Content starts

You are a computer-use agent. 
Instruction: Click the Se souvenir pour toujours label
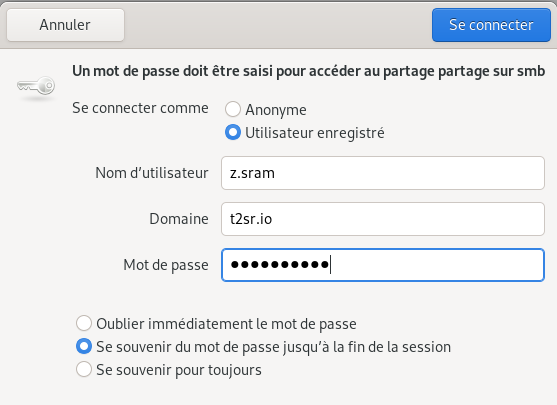[x=179, y=370]
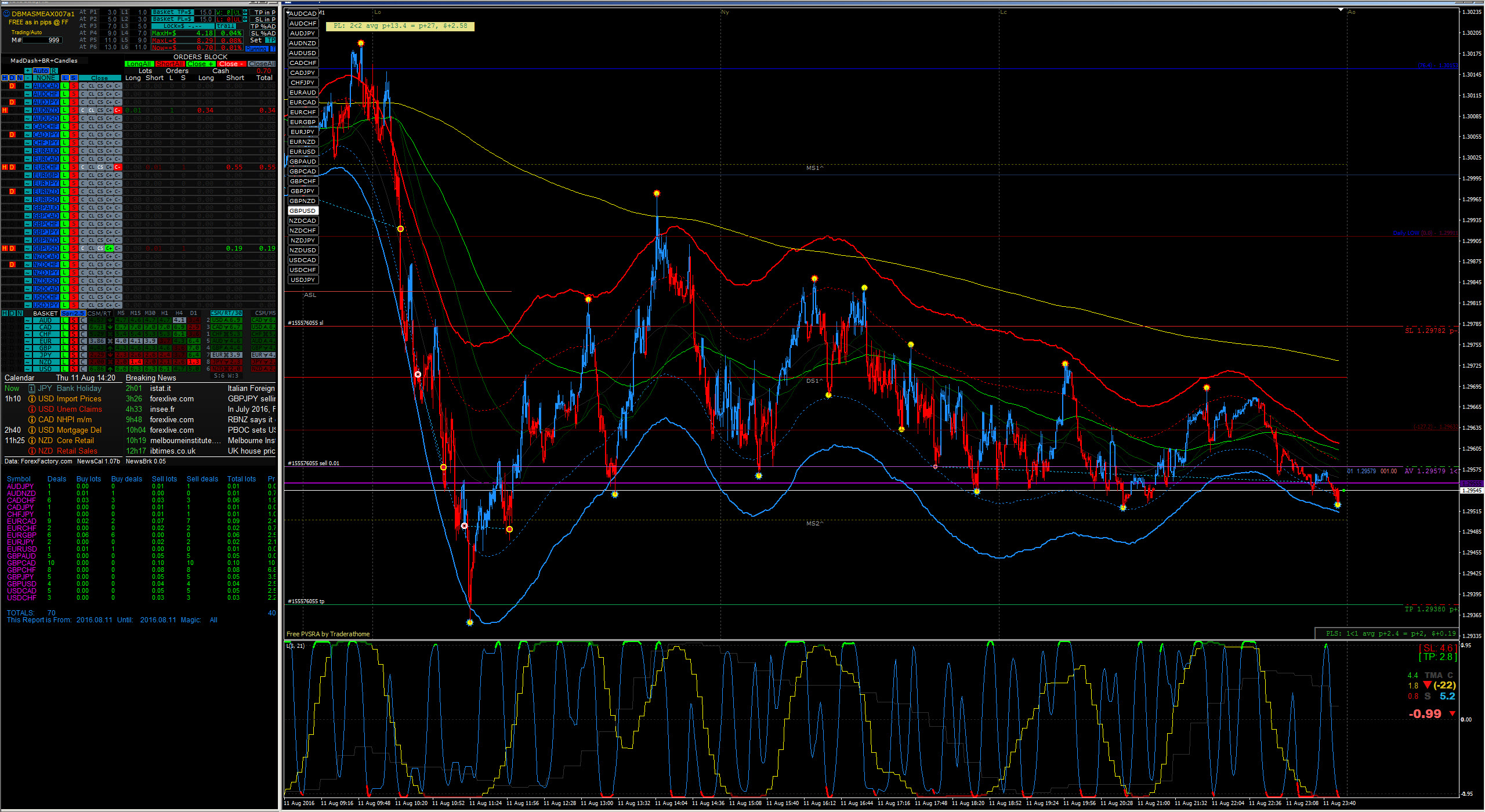Viewport: 1485px width, 812px height.
Task: Toggle the trail option beside Lock
Action: coord(226,26)
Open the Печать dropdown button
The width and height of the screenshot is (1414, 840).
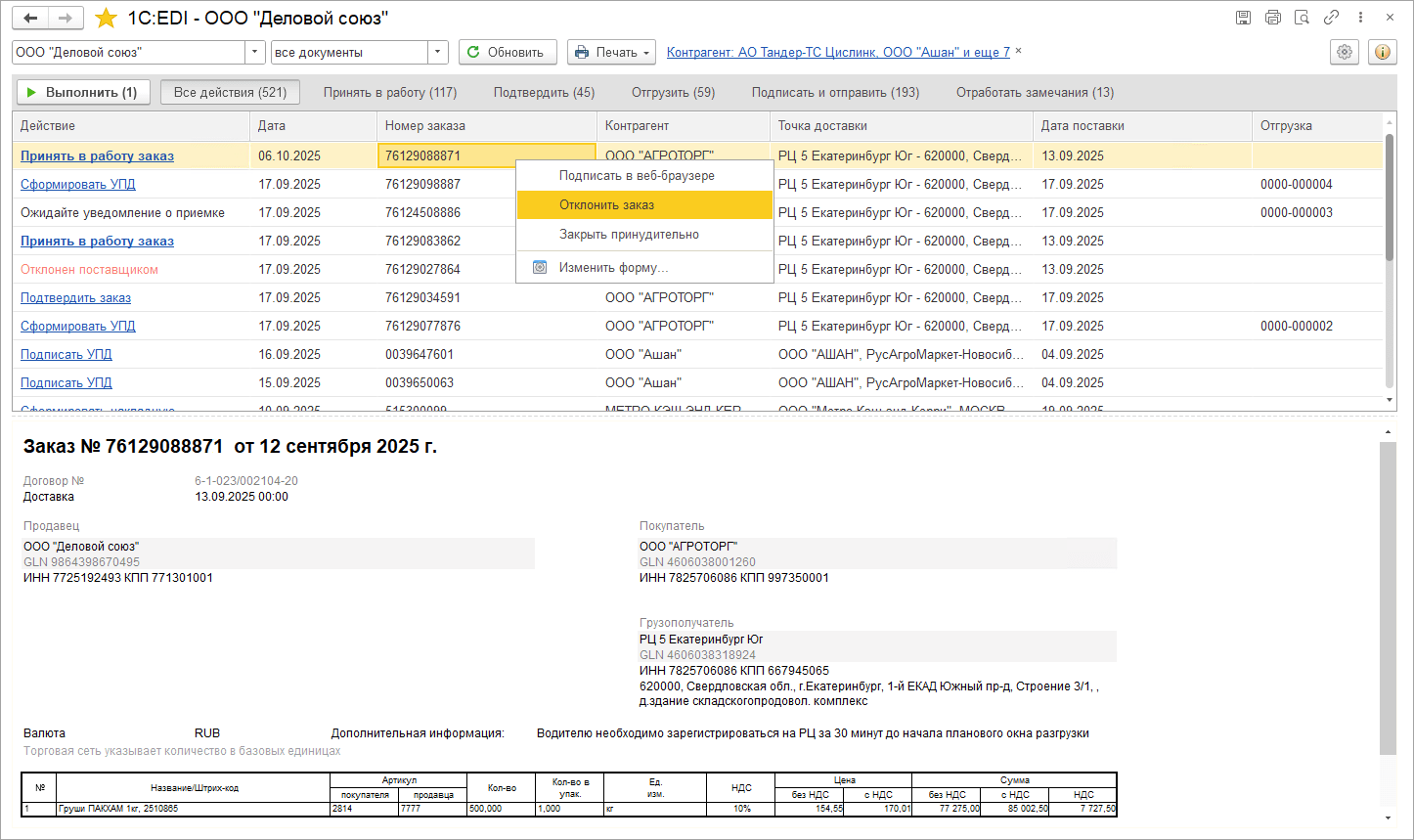(x=611, y=53)
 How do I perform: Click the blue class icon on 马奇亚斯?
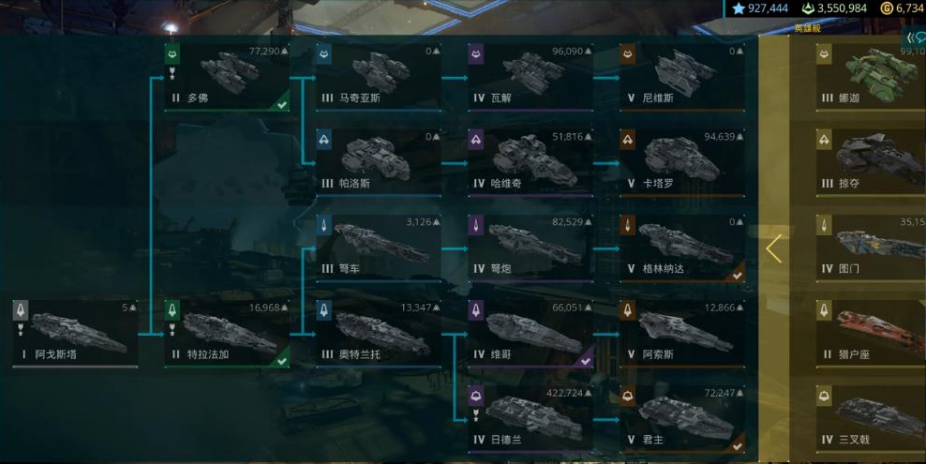[x=324, y=54]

Content ends

- **Aim of the task**: Could you reproduce the listing above exactly and drop every picture?

- **Problem solution**:
You are a computer-use agent. 
Instruction: Click the Se souvenir pour toujours label
[x=179, y=370]
Viewport: 1485px width, 812px height.
Task: Toggle the trail option beside Lock
Action: coord(226,26)
Open the Печать dropdown button
The width and height of the screenshot is (1414, 840).
(x=611, y=53)
 How do I perform: Click the blue class icon on 马奇亚斯?
[x=324, y=54]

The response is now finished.